The sequence that contains the target DNA molecule of transposon can contact by the primer of target DNA molecule and bound fraction transposon sequence, implements any suitable order-checking operation scheme well known by persons skilled in the art then and determines.

Be important to note that, use that the present invention has overcome transposon insertion carrier sequence but not inserted target DNA or also insert the obstacle that is caused in the carrier sequence outside inserting target DNA for order-checking.For simplicity, Fig. 2 only is described in the single insertion in the carrier molecule that contains target; One skilled in the art will understand, however, that a plurality of insertions also are possible.After swivel base reaction is finished, target DNA moved into the reconstitution steps in second carrier, eliminated worry effectively, because do not reclaim the first carrier sequence from recombining reaction to sequencing vector.This is different with prior art, and the insertion in the prior art in carrier will make and must repeat sequencing vector or implement loaded down with trivial details screening procedure to be inserted in clone in the carrier to eliminate transposon.Under transposon is inserted in those situations in carrier and the target sequence, the molecule that obtains can not in the method for prior art, use because two primer binding sites that exist in same a part to be checked order will cause elusive mix products.Because having removed the initiate dna molecule, the inventive method contains the carrier part of transposon, so can from specified swivel base reaction, be recovered to the more enough molecules that is checked order of multipotency.Embodiment 3: use and insert and reorganization operation large nucleic acids molecule

Shown in Fig. 4 A, the inventive method can be used to clone for example section of genomic dna of big dna molecular.Except genomic dna, the inventive method also allows to clone the section of any larger dna molecule.Therefore, although this embodiment of the present invention is example with the genomic dna, those skilled in the art will understand, can use these methods to clone the section of any big dna molecular.For example, big dna molecular can be YAC, BAC or any isolating karyomit(e) or their part.
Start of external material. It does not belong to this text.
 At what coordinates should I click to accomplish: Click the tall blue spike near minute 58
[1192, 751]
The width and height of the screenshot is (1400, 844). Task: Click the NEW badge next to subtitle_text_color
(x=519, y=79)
From purpose bioseparation genomic dna and with the transposon that comprises one or more recombination site and insert katalaze enzyme and contact causing under the condition that transposon is integrated to genomic dna.Then with genomic dna with have with transposon in the carrier donor of the compatible recombination site of recombination site contact (Fig. 4 A).Transposon perhaps, can make the recombination site in transposon and the carrier donor get certain orientation, so that can not produce productive reaction (Fig. 4 B) with the carrier donor separately.After when having suitable recombinant protein, hatching, can use reaction mixture transformed competence colibacillus host cell.Remove under the condition of virulent gene selecting on the carrier donor selective marker and select, cultivate this transformed host cell.In some embodiments, can modify transposon, so that recombination event is transferred on the carrier donor genomic dna and selective marker.This configuration of transposon is presented among Fig. 5.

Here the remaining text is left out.